Umur Panjang Pers Mahasiswa

Dark Mode | Moda Gelap
Dokumentasi Pribadi

 

Oleh : Redaksi BOPM Wacana

Putusan Pengadilan Tata Usaha Negara (PTUN) Medan atas kasus pemecatan anggota Pers Mahasiswa SUARA USU merepresentasikan bagaimana negara tidak mampu melindungi kebebasan berekspresi sebuah media dan mengukung kebebasan mimbar akademik. Putusan ini harusnya menjadi cambuk besar bagi pers mahasiswa di Tanah air. Mampukah pers mahasiswa bertahan?

Cerita pendek (cerpen) Ketika Semua Menolak Kehadiran Diriku di Dekatnya karya Yael Stefani Sinaga menjadi asal pro-kontra yang menuai pemecatan seluruh anggota Pers Mahasiswa SUARA USU pada Maret 2019 lalu. Rektor Universitas Sumatera Utara (USU), Runtung Sitepu menilai cerpen tersebut mengkampanyekan Lesbian, Gay, Biseksual, dan Transgender (LGBT) serta memuat konten pornografi dengan menyoroti kata barang, sperma dan rahim di dalam cerita.

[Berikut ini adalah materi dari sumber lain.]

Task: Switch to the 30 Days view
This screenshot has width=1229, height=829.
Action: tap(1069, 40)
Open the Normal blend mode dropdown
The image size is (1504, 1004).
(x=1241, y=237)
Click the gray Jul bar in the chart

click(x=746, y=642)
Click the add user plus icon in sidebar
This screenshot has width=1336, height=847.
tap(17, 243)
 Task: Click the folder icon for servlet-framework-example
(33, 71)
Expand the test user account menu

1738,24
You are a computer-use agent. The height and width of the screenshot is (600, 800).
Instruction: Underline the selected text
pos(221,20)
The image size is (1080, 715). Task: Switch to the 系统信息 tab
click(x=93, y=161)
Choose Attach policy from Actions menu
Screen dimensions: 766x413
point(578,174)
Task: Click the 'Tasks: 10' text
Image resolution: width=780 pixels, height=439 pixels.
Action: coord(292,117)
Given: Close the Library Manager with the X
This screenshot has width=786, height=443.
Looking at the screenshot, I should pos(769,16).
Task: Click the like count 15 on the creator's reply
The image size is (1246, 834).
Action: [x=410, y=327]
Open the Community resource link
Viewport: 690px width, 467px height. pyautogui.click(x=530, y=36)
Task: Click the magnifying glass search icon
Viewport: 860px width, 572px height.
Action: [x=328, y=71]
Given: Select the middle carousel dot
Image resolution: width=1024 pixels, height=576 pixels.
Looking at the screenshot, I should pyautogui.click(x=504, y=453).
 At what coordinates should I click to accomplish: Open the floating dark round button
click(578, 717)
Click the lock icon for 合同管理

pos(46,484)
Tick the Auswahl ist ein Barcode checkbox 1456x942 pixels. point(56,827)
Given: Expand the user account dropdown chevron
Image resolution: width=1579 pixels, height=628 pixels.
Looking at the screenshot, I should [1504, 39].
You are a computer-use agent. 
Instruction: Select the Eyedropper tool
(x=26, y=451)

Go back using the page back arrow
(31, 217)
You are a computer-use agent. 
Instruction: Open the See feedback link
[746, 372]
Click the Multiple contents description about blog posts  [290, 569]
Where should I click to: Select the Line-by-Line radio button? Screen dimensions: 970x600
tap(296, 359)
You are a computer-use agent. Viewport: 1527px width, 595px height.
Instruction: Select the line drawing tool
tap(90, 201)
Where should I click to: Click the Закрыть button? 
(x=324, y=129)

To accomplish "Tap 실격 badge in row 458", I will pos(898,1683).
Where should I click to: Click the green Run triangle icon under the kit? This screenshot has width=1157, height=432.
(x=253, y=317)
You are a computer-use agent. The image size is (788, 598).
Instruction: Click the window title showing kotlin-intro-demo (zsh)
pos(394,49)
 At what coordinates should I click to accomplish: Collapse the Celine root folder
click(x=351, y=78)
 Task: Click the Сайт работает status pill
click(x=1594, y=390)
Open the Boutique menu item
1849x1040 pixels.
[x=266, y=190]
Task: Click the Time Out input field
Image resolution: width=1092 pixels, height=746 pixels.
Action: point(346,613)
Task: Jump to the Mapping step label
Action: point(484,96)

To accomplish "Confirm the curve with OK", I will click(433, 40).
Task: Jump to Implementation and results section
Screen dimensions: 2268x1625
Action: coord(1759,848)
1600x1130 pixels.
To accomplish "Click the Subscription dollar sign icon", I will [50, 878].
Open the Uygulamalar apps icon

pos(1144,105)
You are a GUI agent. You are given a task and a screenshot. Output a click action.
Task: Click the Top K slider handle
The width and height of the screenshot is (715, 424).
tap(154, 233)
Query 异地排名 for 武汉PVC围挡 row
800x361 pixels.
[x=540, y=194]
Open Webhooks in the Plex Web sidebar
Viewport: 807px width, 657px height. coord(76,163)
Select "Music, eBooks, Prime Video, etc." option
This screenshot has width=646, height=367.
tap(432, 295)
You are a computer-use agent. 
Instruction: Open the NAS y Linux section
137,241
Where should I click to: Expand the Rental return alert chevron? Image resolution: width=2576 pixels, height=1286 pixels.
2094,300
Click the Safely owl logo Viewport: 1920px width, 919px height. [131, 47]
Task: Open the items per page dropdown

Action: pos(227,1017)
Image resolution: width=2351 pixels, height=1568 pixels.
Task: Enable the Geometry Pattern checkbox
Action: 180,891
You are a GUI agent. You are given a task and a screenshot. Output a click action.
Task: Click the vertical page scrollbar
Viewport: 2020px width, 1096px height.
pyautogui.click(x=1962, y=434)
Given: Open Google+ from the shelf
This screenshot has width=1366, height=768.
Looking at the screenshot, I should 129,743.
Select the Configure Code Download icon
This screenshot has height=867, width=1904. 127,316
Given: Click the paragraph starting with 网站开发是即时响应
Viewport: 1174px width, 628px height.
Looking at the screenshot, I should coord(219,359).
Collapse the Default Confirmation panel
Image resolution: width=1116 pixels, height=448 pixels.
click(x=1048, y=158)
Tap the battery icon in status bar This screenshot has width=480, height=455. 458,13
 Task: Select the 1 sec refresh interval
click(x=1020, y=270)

Padahal secara keseluruhan cerpen tersebut menceritakan seorang gadis bernama Kirana yang memiliki keluarga yang hancur karena membela hak asasi manusia dan jujur dalam bekerja. Cerita memiliki prolog dan epilog  penolakan orang-orang atas orientasi sexual sang gadis yang menyukai gadis lainnya. Cerpen ini hanya menangkap potret sosial bagaimana LGBT di lingkungan sosial.

Tidak terima, pengurus Pers Mahasiswa SUARA USU menggugat surat keputusan Rektor USU ke Pengadilan Tata Usaha Negara (PTUN) Medan. Hasilnya, PTUN Medan membenarkan tindakan Rektor USU. Dalam putusannya, PTUN Medan (https://drive.google.com/open?id=1-1nnvwgTP0LVg6It6e05tmD9zvjdFPXB) menyimpulkan pemecatan Pengurus Pers Mahasiswa SUARA USU tidak diatur undang-undang. Sebagai Rektor, Runtung Sitepu memilki wewenang untuk memecat Pengurus Pers Mahasiswa SAUARA USU selama mendahulukan kepentingan umum.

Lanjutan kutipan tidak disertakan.